Principal Investigator: Professor David Reich
Harvard Medical School, Genetics, 77 Avenue Louis Pasteur, NRB 260, Boston MA 02115, United StatesTags: 12408, Introgression, Neanderthal, Phenotypic impact
1a: The project aims to understand the extent to which specific phenotypes are affected by Neandertal ancestry and to identify the genetic variants that affect these phenotypes. The project intends to analyze all quantitative traits and self-reported outcomes currently available as part of the UK Biobank.
1b: The proposed research attempts to discover novel genetic variants associated with disease risk and to reveal how these diseases evolved.

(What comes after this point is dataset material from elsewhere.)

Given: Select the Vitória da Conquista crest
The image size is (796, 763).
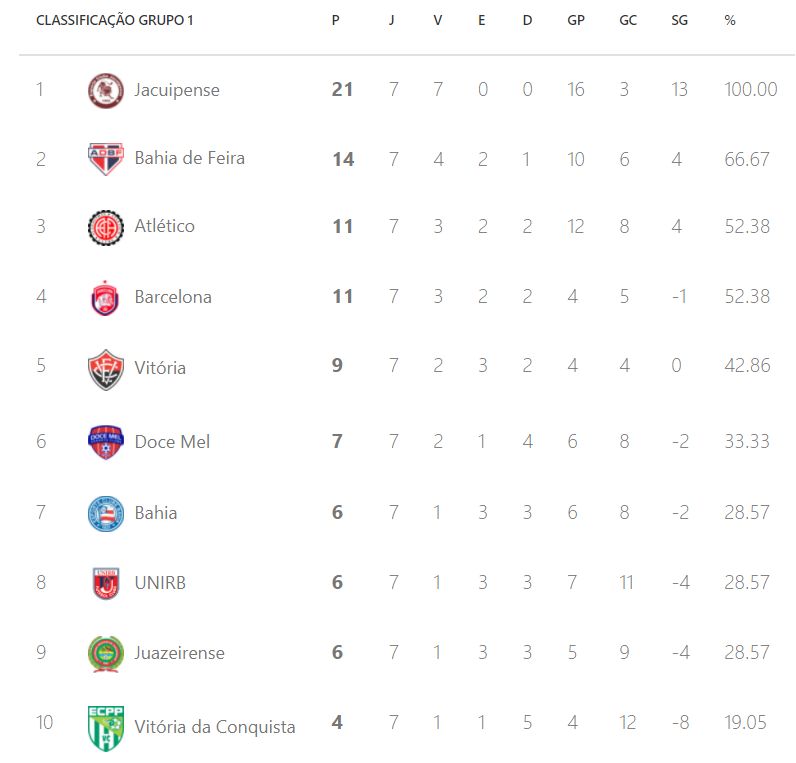Looking at the screenshot, I should pos(105,727).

1c: We intend to analyze Neanderthal-informative SNPs that are on the array used to genotype individuals in the UK Biobank. These SNPs consists of: i) SNPs at which most humans carry the derived allele while Neanderthal is ancestral, ii) SNPs that were introduced due to Neanderthal gene flow. We intend to perform association analyses of these SNPs with phenotypes measured in the UK Biobank. This analysis is aimed at discovering novel genetic variants modulating disease risk and how these diseases evolved. A second set of analyses involves estimating the proportion of phenotypic variance explained by these classes of SNPs.
1d: Full cohort
Project extension details:
We would like the ICD-10 codes for diagnoses. The reason for this request is twofold:
1. We find several significant associations of Neanderthal SNPs with self-reported phenotypes and would like to ensure that the association is robust to how the phenotype was reported.
2. We would also like to replicate the associations from a recent study by Simonti et al. Science 2016 that found Neanderthal SNPs associated with phenotypes defined based on ICD codes. Having ICD codes would give us a direct means of replicating the results from this study.